How about the garage door? XPS on the door panels?

Mark


----------



## ashkanr (Nov 28, 2010)

Jackofall1 said:


> Just a guess but I would bet the holes were used to raise the wall sections with a crane.....at least that is my guess. So yes cover them before you insulate.
> 
> Just use the pink batts, no vapor barrier as the garage will not be heated.
> 
> ...


Thanks Mark! 

I will drywall it eventually, but I guess the insulation will remain exposed at least for two month.

Yes! the whole ceiling is drywalled and taped by the builder. They said they have spray foamed those areas to make them gas proof according to the code. But I am not sure if they have covered everywhere with foam insulation or just the seams...

The garage door is standard thin sheet metal. But I will cut 1.5" xps and insert into the door sections.

Hopefully these can keep me warm


----------



## Jackofall1 (Dec 5, 2010)

You really should be looking at adding some kind of mesh to support the insulation, otherwise, every time you open the garage door on a windy day the insulation will be blown out of the cavity.

Mark


----------



## sixeightten (Feb 10, 2009)

I agree with the holes being used to lift the wall into place. By the pics it appears to be black where the holes are which may mean that felt was installed behind the brick. Just add the insulation and go if that is the case.


----------



## Windows on Wash (Aug 30, 2011)

You may want to just put a kraft faced insulation up to avoid the wind wash and fiber agitation prior to the drywall.

No vapor barrier is required if the space is unheated.


----------



## ashkanr (Nov 28, 2010)

sixeightten said:


> I agree with the holes being used to lift the wall into place. By the pics it appears to be black where the holes are which may mean that felt was installed behind the brick. Just add the insulation and go if that is the case.



Today, I could talk to the builder. They said those holes are "nothing important" and I can cover them. They also mentioned they should be backed by black felt paper- But in fact they are not! 
(I took the interior pictures at night-that's why they seem black)



Thanks everyone for your valuable hints and advice. I think the mystery is solved


----------



## ashkanr (Nov 28, 2010)

Windows on Wash said:


> You may want to just put a kraft faced insulation up to avoid the wind wash and fiber agitation prior to the drywall.
> 
> No vapor barrier is required if the space is unheated.
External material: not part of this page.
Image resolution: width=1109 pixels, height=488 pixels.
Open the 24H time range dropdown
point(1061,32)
I'm a little bit worried about the warnings on the packaging of that type of insulation: "fire hazard if not covered with drywall....." :wacko:
But I really like the idea of those flaps that let you staple the whole bat to the wall....


----------



## Jackofall1 (Dec 5, 2010)

ashkanr said:


> I'm a little bit worried about the warnings on the packaging of that type of insulation: "fire hazard if not covered with drywall....." :wacko:
> But I really like the idea of those flaps that let you staple the whole bat to the wall....
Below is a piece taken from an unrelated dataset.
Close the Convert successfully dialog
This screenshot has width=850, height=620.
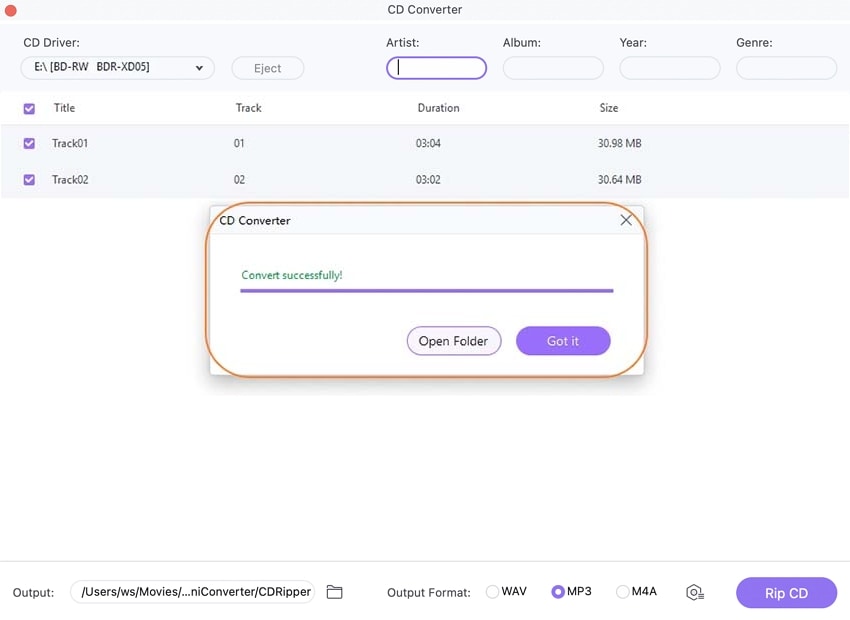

Insulation covered with kraft paper is insulation with a vapor barrier / retarder, you don't want the vapor barrier with your installation, that is why I suggested a mesh to hold it in place.

Mark


----------



## ashkanr (Nov 28, 2010)

Jackofall1 said:


> Insulation covered with kraft paper is insulation with a vapor barrier / retarder, you don't want the vapor barrier with your installation, that is why I suggested a mesh to hold it in place.
> 
> Mark


I just saw a picture where the insulation bats were held in place by a string stapled to the studs. They ran it in a zig zag pattern.......it exactly the mesh idea, but with coarser grid.....I think that might be my solution 
Thanks Mark.


----------



## Windows on Wash (Aug 30, 2011)

Jackofall1 said:


> Insulation covered with kraft paper is insulation with a vapor barrier / retarder, you don't want the vapor barrier with your installation, that is why I suggested a mesh to hold it in place.
> 
> Mark


Doesn't really make a difference in his case as he is not going to be conditioning the space whether it has a vapor retarder or not.

Kraft paper is not a suitable ignition barrier so you will need to cover it.

Putting it up with mesh is fine to if you don't disturb it, which you will. 

I would put up and unfaced batt (high density) and just drywall it and be done with it.


----------